* [WHAT YOU ARE ASKED TO DO]:
Transcribe the records below in their entirety, and leave out each image.

(Saved data entries)
____

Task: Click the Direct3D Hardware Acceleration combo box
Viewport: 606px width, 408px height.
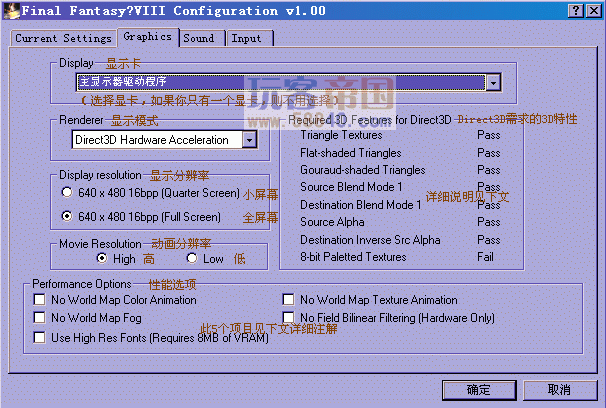Action: point(164,140)
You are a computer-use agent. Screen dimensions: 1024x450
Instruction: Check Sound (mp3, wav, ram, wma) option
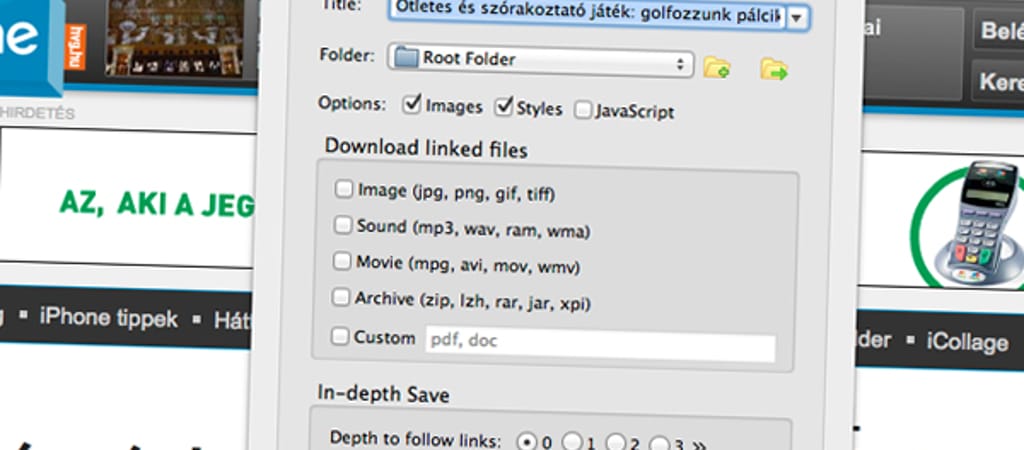click(343, 226)
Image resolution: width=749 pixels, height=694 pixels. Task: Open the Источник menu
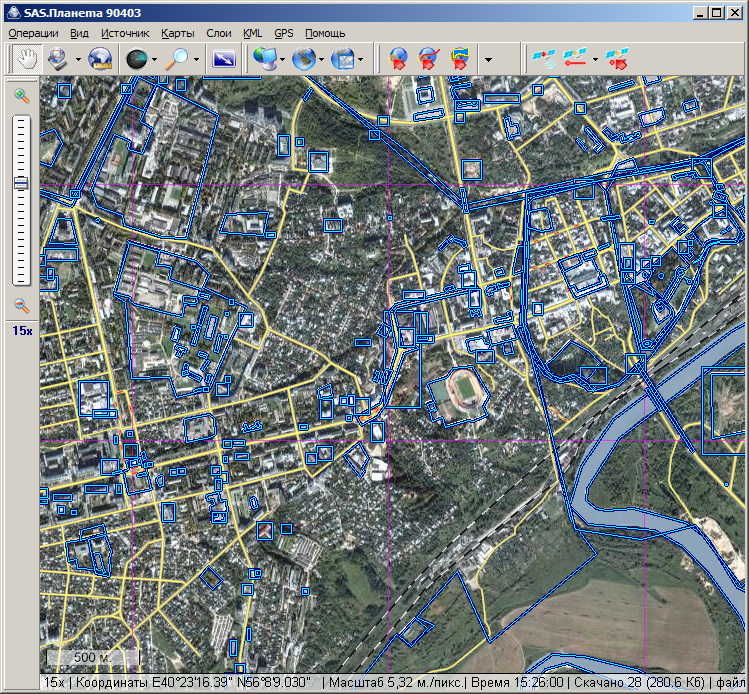125,33
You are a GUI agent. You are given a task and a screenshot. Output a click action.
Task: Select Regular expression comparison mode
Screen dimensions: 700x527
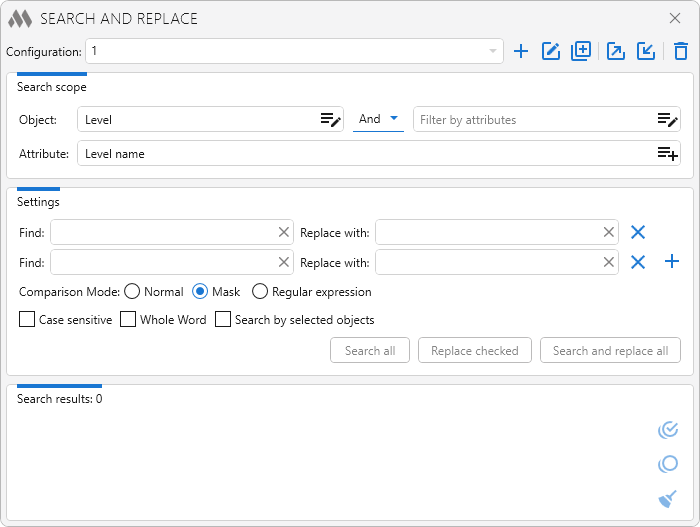(260, 292)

____

* [OUTPUT OF THE TASK]:
Task: Click the Direct3D Hardware Acceleration combo box
Viewport: 606px width, 408px height.
Action: point(164,140)
You are a computer-use agent. Screen dimensions: 1024x450
Instruction: Check Sound (mp3, wav, ram, wma) option
click(343, 226)
Image resolution: width=749 pixels, height=694 pixels. Task: Open the Источник menu
125,33
You are a GUI agent. You are given a task and a screenshot. Output a click action.
Task: Select Regular expression comparison mode
Screen dimensions: 700x527
(260, 292)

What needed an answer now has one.